┌────────

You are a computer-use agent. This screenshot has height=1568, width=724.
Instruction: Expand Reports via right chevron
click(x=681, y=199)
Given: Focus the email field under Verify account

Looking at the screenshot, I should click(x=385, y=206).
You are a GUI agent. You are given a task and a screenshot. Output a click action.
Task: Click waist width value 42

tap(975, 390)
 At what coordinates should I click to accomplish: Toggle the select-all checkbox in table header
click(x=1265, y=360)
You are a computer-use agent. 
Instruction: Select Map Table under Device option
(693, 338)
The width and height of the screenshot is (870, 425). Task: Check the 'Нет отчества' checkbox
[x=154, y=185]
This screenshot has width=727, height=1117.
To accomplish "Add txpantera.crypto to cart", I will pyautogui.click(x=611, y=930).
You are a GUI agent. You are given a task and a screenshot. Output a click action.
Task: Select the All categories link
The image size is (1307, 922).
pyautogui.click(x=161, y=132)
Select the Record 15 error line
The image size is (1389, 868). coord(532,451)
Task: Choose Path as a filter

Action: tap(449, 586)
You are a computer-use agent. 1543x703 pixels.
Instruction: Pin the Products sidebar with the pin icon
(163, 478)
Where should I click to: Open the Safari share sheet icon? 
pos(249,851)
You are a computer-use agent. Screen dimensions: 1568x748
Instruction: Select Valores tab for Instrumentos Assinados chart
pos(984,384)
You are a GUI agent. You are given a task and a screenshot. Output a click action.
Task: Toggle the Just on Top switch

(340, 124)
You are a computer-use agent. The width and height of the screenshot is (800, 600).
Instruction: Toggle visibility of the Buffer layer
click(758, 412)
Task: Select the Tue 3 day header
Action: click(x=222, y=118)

└────────

Repeat the material in full. Change nothing.

> Written response:
You are a computer-use agent. This screenshot has height=1568, width=724.
Instruction: Expand Reports via right chevron
click(x=681, y=199)
Given: Focus the email field under Verify account

Looking at the screenshot, I should click(x=385, y=206).
You are a GUI agent. You are given a task and a screenshot. Output a click action.
Task: Click waist width value 42

tap(975, 390)
 At what coordinates should I click to accomplish: Toggle the select-all checkbox in table header
click(x=1265, y=360)
You are a computer-use agent. 
Instruction: Select Map Table under Device option
(693, 338)
The width and height of the screenshot is (870, 425). Task: Check the 'Нет отчества' checkbox
[x=154, y=185]
This screenshot has width=727, height=1117.
To accomplish "Add txpantera.crypto to cart", I will pyautogui.click(x=611, y=930).
You are a GUI agent. You are given a task and a screenshot. Output a click action.
Task: Select the All categories link
The image size is (1307, 922).
pyautogui.click(x=161, y=132)
Select the Record 15 error line
The image size is (1389, 868). coord(532,451)
Task: Choose Path as a filter

Action: tap(449, 586)
You are a computer-use agent. 1543x703 pixels.
Instruction: Pin the Products sidebar with the pin icon
(163, 478)
Where should I click to: Open the Safari share sheet icon? 
pos(249,851)
You are a computer-use agent. Screen dimensions: 1568x748
Instruction: Select Valores tab for Instrumentos Assinados chart
pos(984,384)
You are a GUI agent. You are given a task and a screenshot. Output a click action.
Task: Toggle the Just on Top switch

(340, 124)
You are a computer-use agent. The width and height of the screenshot is (800, 600).
Instruction: Toggle visibility of the Buffer layer
click(758, 412)
Task: Select the Tue 3 day header
Action: click(x=222, y=118)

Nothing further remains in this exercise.